UMass Boston team’s first aim is to focus on Obsessive Compulsive Disorder which has a high heritability component and currently cannot be clinically diagnosed until early school age. Individuals with obsessive-compulsive disorder have persistent, upsetting thoughts (obsessions) and use rituals (compulsions) to control the anxiety these thoughts produce. Most of the time, the rituals end up controlling them. The disorder affects about 2.2 million American adults according to the National Institute of Mental Health.

The course of the disease is quite varied. Symptoms may come and go, ease over time, or get worse. If it becomes severe, it can keep a person from working or carrying out normal responsibilities at home. Those affected by the disorder may try to help themselves by avoiding situations that trigger their obsessions, or they may use alcohol or drugs to calm themselves.
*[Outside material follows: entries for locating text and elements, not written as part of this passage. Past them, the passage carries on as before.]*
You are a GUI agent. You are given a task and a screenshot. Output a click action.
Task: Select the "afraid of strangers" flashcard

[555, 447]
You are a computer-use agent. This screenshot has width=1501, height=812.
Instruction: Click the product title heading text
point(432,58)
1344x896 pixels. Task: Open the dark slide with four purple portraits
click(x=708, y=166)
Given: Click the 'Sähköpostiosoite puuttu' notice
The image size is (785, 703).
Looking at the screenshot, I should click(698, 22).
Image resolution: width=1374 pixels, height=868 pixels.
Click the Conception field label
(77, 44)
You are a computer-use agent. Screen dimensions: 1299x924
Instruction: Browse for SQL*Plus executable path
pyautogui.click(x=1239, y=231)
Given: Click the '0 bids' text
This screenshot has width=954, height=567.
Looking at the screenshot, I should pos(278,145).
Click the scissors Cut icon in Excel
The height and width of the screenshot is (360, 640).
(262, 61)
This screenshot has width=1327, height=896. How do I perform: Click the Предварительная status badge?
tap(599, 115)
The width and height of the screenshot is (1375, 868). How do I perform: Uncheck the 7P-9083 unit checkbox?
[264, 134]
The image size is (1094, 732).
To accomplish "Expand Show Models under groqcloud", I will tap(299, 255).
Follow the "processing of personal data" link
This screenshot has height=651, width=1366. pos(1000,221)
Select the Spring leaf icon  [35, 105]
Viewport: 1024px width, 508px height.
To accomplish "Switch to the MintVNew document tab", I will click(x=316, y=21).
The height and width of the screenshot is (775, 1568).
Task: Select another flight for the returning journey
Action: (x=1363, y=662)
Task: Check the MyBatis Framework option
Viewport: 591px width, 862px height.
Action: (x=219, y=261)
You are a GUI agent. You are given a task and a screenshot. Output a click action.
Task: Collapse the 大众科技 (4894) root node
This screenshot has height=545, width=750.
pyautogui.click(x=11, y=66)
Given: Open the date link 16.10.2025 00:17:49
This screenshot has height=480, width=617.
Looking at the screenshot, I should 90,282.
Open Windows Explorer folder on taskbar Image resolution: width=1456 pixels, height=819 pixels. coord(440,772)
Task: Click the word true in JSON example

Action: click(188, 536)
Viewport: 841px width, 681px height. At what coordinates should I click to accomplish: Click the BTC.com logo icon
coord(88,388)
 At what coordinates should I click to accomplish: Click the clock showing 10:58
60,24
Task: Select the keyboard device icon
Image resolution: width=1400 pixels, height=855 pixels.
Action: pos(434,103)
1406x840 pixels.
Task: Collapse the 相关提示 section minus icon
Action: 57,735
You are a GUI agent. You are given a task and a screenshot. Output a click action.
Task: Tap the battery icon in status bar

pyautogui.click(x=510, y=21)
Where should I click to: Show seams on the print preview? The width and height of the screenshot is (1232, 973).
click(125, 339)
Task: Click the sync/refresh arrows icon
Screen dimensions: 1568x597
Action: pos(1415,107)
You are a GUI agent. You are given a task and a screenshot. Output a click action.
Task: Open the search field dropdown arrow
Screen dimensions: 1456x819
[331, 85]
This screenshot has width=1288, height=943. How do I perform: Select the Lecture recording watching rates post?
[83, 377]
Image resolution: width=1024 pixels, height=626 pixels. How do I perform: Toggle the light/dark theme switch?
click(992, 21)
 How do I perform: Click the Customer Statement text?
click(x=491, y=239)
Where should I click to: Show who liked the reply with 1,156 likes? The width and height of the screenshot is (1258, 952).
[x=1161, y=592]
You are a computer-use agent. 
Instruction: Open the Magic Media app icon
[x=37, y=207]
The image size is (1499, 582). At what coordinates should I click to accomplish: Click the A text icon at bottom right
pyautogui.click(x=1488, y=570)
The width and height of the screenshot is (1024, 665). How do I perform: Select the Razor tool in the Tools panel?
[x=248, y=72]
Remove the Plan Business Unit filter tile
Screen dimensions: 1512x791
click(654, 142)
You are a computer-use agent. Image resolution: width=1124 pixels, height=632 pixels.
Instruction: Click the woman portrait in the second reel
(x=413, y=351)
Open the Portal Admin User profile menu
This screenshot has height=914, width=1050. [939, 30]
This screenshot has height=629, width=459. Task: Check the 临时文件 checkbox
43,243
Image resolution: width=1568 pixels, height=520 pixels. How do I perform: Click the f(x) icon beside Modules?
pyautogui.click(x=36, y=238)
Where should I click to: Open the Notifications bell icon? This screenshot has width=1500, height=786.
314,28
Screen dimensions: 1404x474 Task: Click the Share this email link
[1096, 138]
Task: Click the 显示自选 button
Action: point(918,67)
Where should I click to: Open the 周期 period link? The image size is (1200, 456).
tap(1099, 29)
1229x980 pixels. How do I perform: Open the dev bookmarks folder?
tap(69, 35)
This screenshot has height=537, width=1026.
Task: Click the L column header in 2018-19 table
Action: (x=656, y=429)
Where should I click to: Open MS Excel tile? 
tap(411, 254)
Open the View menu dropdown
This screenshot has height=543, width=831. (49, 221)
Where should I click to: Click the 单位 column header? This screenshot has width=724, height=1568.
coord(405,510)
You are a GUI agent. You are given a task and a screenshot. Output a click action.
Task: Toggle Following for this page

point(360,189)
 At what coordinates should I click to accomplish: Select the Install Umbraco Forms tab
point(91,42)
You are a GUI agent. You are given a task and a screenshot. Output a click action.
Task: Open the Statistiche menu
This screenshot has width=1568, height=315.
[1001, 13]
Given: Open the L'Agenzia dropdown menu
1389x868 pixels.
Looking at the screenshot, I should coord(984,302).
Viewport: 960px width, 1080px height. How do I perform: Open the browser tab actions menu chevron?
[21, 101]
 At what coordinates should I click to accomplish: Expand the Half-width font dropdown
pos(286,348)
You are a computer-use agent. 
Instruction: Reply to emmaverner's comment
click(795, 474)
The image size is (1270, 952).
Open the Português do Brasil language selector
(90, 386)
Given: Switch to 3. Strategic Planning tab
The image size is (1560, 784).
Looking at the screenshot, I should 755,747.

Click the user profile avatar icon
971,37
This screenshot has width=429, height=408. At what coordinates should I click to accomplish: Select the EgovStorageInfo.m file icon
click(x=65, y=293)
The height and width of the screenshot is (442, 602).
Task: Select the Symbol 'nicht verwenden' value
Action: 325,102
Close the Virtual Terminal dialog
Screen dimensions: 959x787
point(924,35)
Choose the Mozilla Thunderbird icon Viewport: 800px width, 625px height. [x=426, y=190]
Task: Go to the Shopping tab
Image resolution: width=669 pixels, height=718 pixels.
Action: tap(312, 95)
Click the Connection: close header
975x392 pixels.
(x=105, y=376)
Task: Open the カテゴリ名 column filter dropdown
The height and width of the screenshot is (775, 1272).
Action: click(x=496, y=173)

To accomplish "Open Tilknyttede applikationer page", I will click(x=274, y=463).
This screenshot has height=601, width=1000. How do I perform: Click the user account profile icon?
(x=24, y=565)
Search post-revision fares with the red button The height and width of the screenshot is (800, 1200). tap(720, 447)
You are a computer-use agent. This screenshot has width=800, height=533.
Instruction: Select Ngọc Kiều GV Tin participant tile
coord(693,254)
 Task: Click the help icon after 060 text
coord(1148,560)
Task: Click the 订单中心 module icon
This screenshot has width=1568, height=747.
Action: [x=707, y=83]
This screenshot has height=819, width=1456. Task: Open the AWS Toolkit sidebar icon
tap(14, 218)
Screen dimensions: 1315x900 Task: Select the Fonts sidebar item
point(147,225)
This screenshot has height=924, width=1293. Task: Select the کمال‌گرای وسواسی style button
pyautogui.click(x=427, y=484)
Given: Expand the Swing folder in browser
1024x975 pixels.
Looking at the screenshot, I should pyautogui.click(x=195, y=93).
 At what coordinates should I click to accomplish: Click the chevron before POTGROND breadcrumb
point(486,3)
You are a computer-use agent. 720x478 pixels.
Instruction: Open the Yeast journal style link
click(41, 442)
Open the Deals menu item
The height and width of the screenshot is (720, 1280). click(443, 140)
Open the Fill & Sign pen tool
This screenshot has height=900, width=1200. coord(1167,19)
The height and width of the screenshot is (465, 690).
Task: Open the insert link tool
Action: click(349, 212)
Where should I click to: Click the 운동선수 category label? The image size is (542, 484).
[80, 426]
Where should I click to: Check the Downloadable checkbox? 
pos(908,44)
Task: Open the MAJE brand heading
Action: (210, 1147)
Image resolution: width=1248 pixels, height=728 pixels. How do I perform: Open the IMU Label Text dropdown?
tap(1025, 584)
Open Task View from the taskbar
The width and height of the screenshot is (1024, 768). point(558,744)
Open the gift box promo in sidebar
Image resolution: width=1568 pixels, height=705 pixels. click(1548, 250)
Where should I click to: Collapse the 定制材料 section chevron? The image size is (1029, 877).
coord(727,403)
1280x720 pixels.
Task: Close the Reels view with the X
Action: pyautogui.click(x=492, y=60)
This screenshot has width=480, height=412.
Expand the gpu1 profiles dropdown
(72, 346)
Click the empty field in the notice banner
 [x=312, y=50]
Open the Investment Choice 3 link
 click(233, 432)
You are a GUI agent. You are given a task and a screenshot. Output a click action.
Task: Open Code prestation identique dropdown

Based on adult studies of the disorder, Kaldy hypothesizes that tests that the team develops can be used to detect early precursors (behaviors that may not yet reach the level of clinical symptoms) in young children.

Their second aim is to use these findings to design a cost-effective, patentable screening tool: a new clinical test with an accompanying manual for professional pediatricians and clinical psychologists. Such a test would have tremendous clinical impact.

Their third aim is to leverage their results, deepen expertise, and expand
research capacity to increase chances of procuring significant external funding.

Kaldy, Carter, and Blaser were among the recipients of the 2008 prestigious Science and Technology Initiatives award from UMass President Jack Wilson to support their research and development. The team will be presenting their first findings at the Society for Research in Child Development’s meeting in Denver in April 2009.